Necessitam também de vivências significativas, que serão o conteúdo de suas expressões. A riqueza das imagens expressas nos desenhos e pinturas depende da quantidade e da qualidade das experiências a que as crianças são submetidas.

Reg Butler diz que as oportunidades de criação de um estudante de arte serão proporcionais à riqueza, à variedade e à intensidade das experiências a que ele é submetido. Porém, afirma também que o importante não é apenas a diversidade, mas a seqüência das experiências.2

O que é verdadeiro para estudantes de arte também é verdadeiro para crianças: elas precisam não só de um grande espectro de experiências, mas também de uma seqüência coerente de atividades, de forma a possibilitar o aprofundamento da sua compreensão sobre o conteúdo a ser aprendido.

Se o professor estiver preocupado em oferecer sempre uma novidade, sem se preocupar em relacionar as atividades, o resultado poderá ser superficial e fragmentado. Mais importante do que a variedade das informações é a possibilidade de construir um conhecimento significativo. Por exemplo: uma visita a um parque pode desencadear uma série de atividades relacionadas. O ponto de partida deve ser a observação, seguida ou não, da coleta dos espécimes que encontrarem. Esse material, quando levado para classe, pode resultar na classificação e seriação dos objetos observados e ou coletados, possibilitar a discussão de suas funções e atributos, pesquisas em livros, leitura de poemas, histórias e vídeos sobre o assunto. Os desenhos, pinturas e construções que resultarem desta série de atividades, com certeza traduzirão a riqueza das experiências vividas.

Se, num segundo momento, tiverem a oportunidade de observar como artistas expressaram os mesmos temas, em diversos estilos e épocas, talvez possam estar mais atentos à comparação dos diferentes modos de representação, desenvolvendo, assim, um vocabulário visual mais amplo.

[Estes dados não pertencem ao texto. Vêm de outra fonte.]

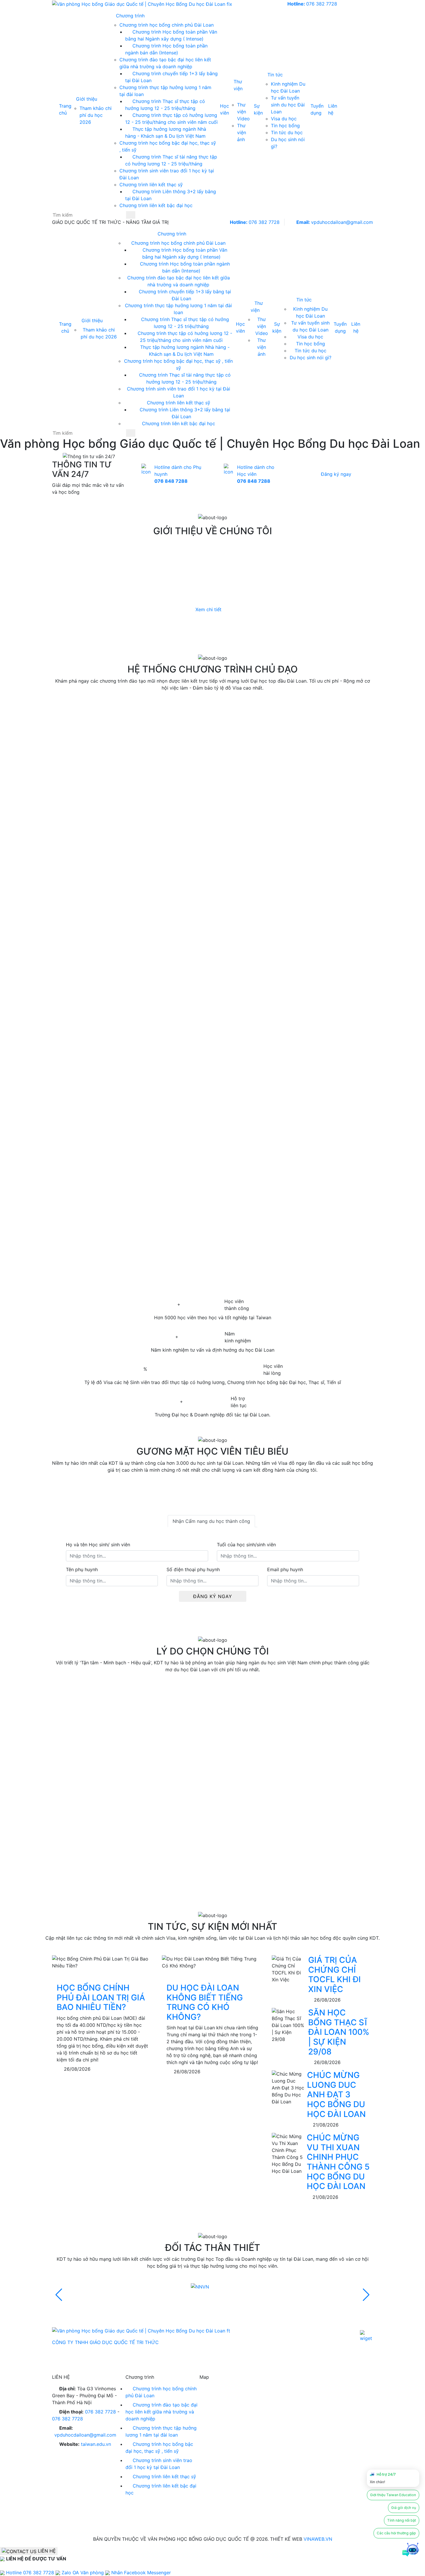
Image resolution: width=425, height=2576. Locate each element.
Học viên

Porque o fazer artístico não se restringe a pintar um quadro, compor uma música, encenar uma peça de teatro e assim por diante. O fazer artístico é também se deter numa pintura/desenho/colagem; é ouvir ou dançar uma música; é assistir uma encenação teatral e assim por diante. Toda essa relação de fruição é também fazer arte. É também exercício de criação. De produção de conhecimento.3

Estamos falando, portanto, de um processo de alfabetização, que tem como objetivo tornar os alunos aptos a produzir e ler produções visuais, cênicas e musicais. Quando possibilitamos o acesso a uma multiplicidade de formas de registro, por meio de diferentes instrumentos – desde o lápis, o pincel, a câmera fotográfica até o computador e o vídeo – podemos facilitar sua capacidade de interlocução com o mundo.

Qualquer assunto de interesse da classe pode gerar uma seqüência de atividades que amplie o repertório dos alunos. Visitas a museus, parques, ao bairro ou mesmo ao pátio da escola podem ser desencadeadores de muitas experiências, desde que o professor desenvolva uma observação e uma escuta extremamente atenciosas aos diferentes olhares e desejos dos alunos. Quanto mais vivências significativas, maior será a riqueza de imagens produzidas pelas crianças.

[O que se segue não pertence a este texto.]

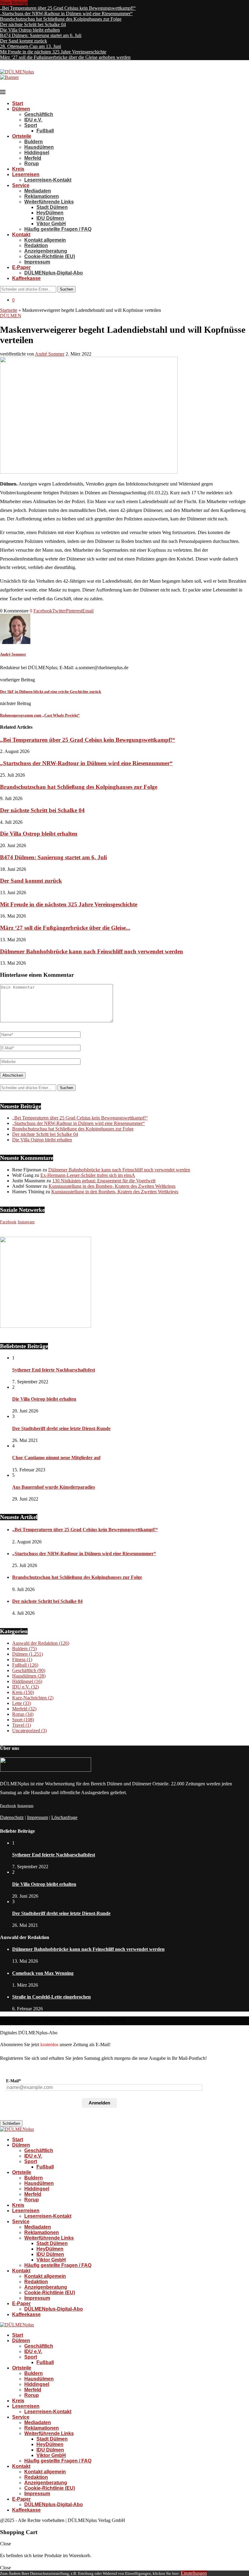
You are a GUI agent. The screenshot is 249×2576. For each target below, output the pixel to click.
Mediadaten (37, 190)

O desenho, assim como a poesia, será, então, o resultado de um certo olhar do sujeito sobre as coisas.

Em minhas aulas, nosso atelier é a natureza, uma horta medicinal ao lado de um pomar em formação, ladeado por uma colméia de abelhas jataí (superinofensivas e delicadas), dentro de um parque florestal maravilhoso. Aí, cada um vai fazer o seu vaso, escolher sua planta, plantá-la no seu vaso, enfeitá-la com o papel colorido que quiser… Durante o trabalho, vou orientando que o que estamos fazendo é poético, que a poesia não é a palavra escrita ou falada, que isso são gráficos e símbolos para representarmos a poética que existe no fato verdadeiro. E que a poesia é vida, é prazer, é toda relação vivida desde que ela saiu de casa…

É importante esta consciência de que as palavras, como as cores, são apenas instrumentos que usamos para expressar o que sentimos e pensamos. Quando conseguimos perceber a analogia entre falar com as palavras ou com as cores, gestos ou sons, fica mais fácil pensar porque a arte apresenta-se como uma área privilegiada, a partir da qual podemos começar a repensar as bases epistemológicas para uma pedagogia da infância.

Repito: porque a arte reclama o homem inteiro, porque opera a partir de imagens, envolvendo o pensamento, sentimento sensação e percepção em igual proporção.

Quando ampliamos o conceito de alfabetização para além do verbal, e entendemos que as crianças devem ser incentivadas a se expressar também com linhas, cores, gestos e sons, estamos ampliando, ao mesmo tempo, sua capacidade de leitura do mundo. Alfabetização no código visual não tem, conseqüentemente, nenhuma relação com atividades decorativas, nem com entretenimento, mas com a ampliação da capacidade de expressão pessoal e de leitura do mundo. É atividade da maior seriedade, mesmo que aconteça, e deva acontecer, dentro de um contexto lúdico. Isto, porém, só será compreendido pelo sujeito que passou pela experiência. Requer, acima de tudo, disponibilidade para se entregar à experiência, pois a função permanente da arte é recriar para a experiência de cada indivíduo a plenitude daquilo que ele não é, isto é, a experiência de toda a humanidade em geral. A magia da arte está em que, nesse processo de recriação, ele mostra a realidade como passível de ser transformada, dominada e tornada brinquedo.4

Mas aqui começa realmente o problema: qual é o universo imagético do professor? Qual é sua experiência com a arte enquanto receptor ? Qual é sua experiência com a criação?

Se a capacidade de criar é o que distingue a espécie humana das outras espécies animais, esta condição, que nos distingue na condição de espécie, não nos concilia com um cotidiano em que repetimos, incessantemente, as mesmas práticas pedagógicas esquecidos da emoção de produzir um conhecimento novo.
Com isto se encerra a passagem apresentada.